Maintenant que j'ai fini ma lecture, je me rends compte que j'en garderai sûrement un bon souvenir, car l'auteur dessine une chronique subtile, intelligente et nuancée des années 60. Comme je le disais en amorce de ce billet, Le club des incorrigibles optimistes propose la peinture de toute une époque : on y retrouve pèle-mêle le collège de garçons avec son surveillant général, les débuts du rock n' roll, la guerre froide, Sartre et Kessel, les cinémathèques, le début de la guerre d'Algérie et l'arrivée des premiers pieds-noirs etc... Le portrait est assez fidèle et les papy-boomers devraient y retrouver l'atmosphère de cette époque : un mélange d'insouciance et d'inquiétude. Il y a bel et bien une dimension romanesque dans cette saga et si le démarrage fut un peu long pour moi, je garderai malgré tout en mémoire quelques scènes et personnage inoubliables. Mais je pense que l'émerveillement aurait été total si l'écriture qui porte ce récit ne s'était pas révélée si étriquée. Pour autant, je comprends que ce roman ait déjà séduit nombre de lecteurs, parmi lesquelles ont peut compter quelques blogueurs, comme Amanda ou Clarabel.
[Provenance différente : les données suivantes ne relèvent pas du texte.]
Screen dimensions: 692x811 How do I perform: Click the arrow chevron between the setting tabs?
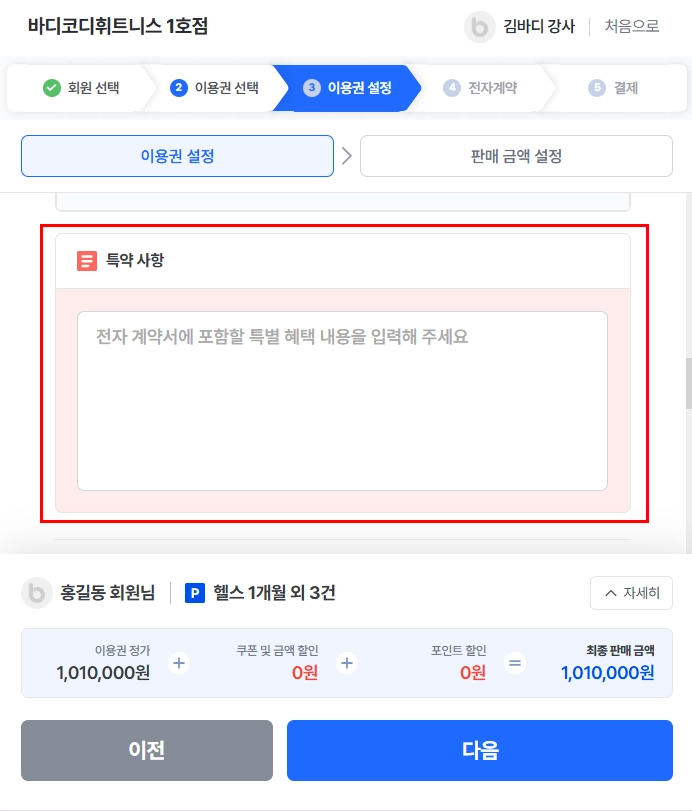[x=347, y=156]
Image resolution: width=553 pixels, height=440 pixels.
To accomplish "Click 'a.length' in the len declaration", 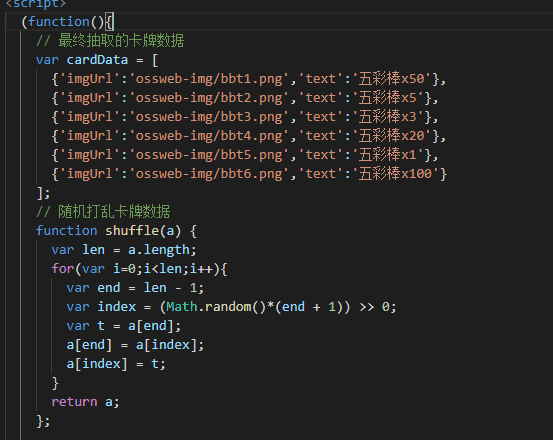I will (159, 250).
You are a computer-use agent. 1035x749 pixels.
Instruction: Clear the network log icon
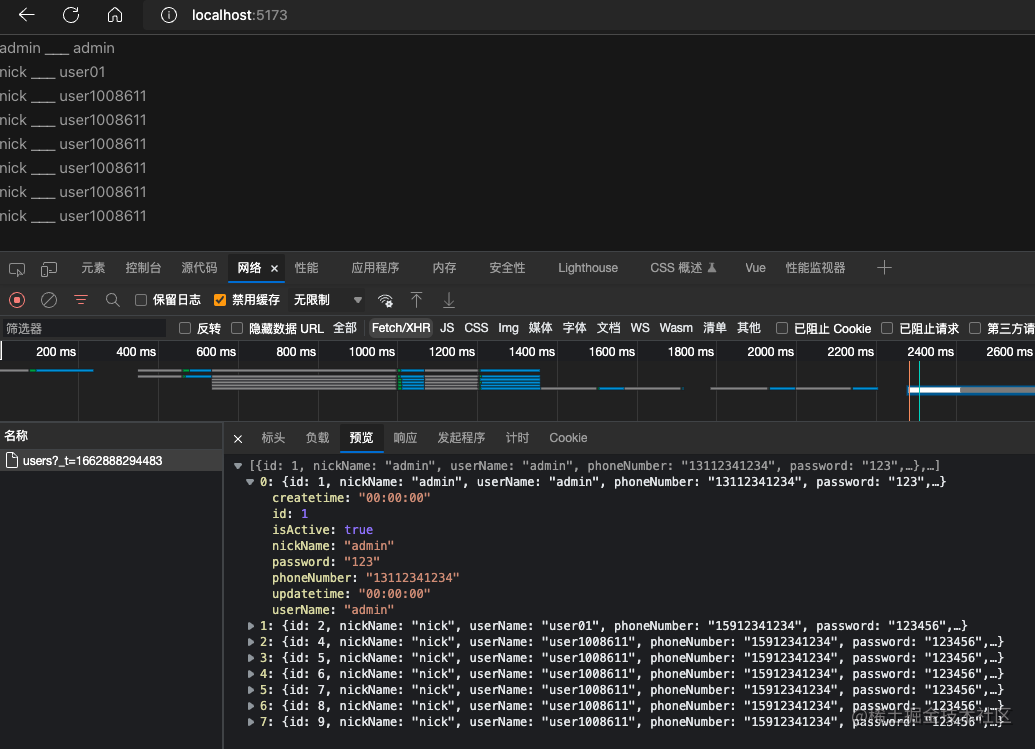(x=49, y=300)
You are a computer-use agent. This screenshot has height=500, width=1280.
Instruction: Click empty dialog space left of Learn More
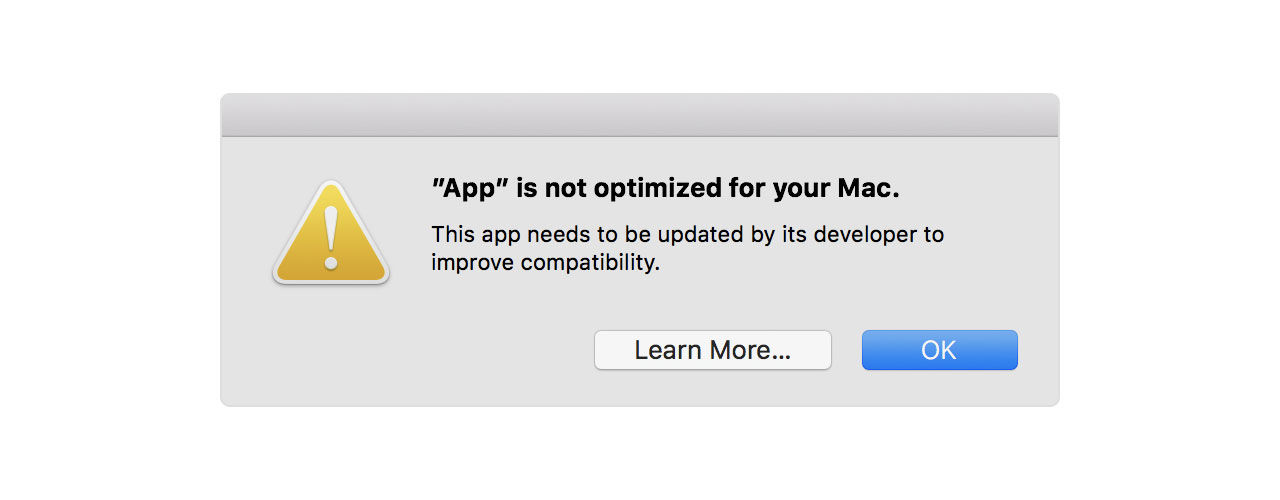coord(410,350)
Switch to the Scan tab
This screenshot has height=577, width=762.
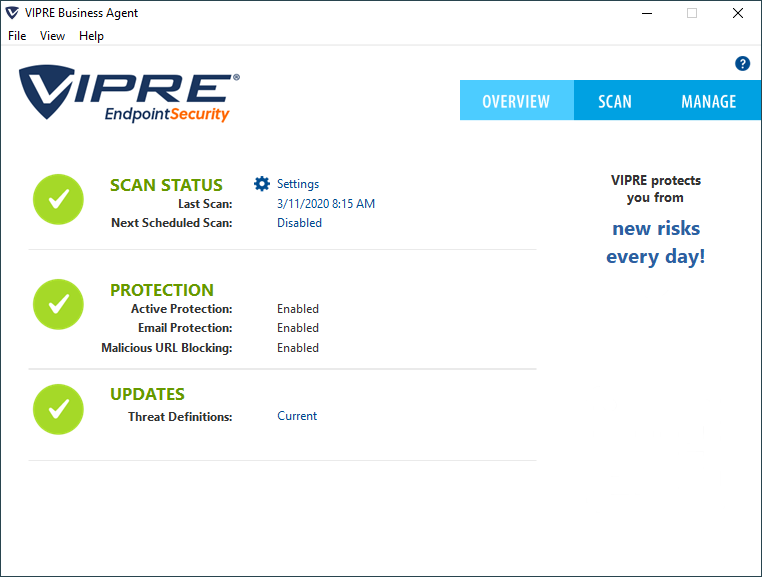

Du même auteur : La vie rêvée d'Ernesto G.

NdlR : ce roman a été chroniqué dans le cadre du Goncourt des lycéens. Je vous invite d'ailleurs à lire notre reportage sur les coulisses du Goncourt des Lycéens.

Laurence

Extrait :

Le Balto était un immense bistrot à l'angle de deux boulevards. Sur l'avenue Denfert-Rochereau, côté comptoir et tabac, il y avait les baby, les flippers et le juke-box, et côté Raspail, un restaurant de soixante places. Entre les dernières tables, j'avais remarqué une porte derrière un rideau de velours vert. Des hommes d'âge mur disparaissaient par ce passage. Je ne voyais personne en ressortir. Ça m'intriguait. Je me demandais souvent ce qu'il pouvait y avoir là. Je ne pensais pas à aller voir. Aucun de mes compagnons de baby ne le savait. Ça ne les intéressait pas. Je suis restais longtemps sans m'en préoccuper. Quand il y avait foule et que l'attente était longue, je prenais un bouquin et, sans consommer, je m'asseyais en terrasse au soleil. Jacky me laissait tranquille. Il avait vu ma déception quand Reims s'était fait battre en finale par le Real. Depuis ce jour, il ne me considérait plus comme un client. Le Balto, à cette époque, avec les Marcusot, Nicolas, Samy, Jacky et les habitués, c'était comme une seconde famille. J'y passais un temps fou. Je devais être à la maison avant le retour de ma mère du travail. Je rentrais chaque soir un peu avant sept heures, étalais livres et cahiers sur mon bureau. Quand elle arrivait avec mon père, elle me trouvait en train de travailler. Gare à moi quand elle rentrait avant et que je n'étais pas là. J'arrivais à la rassurer en jurant que je travaillais chez Nicolas. Je mentais avec un aplomb qui me rendait heureux.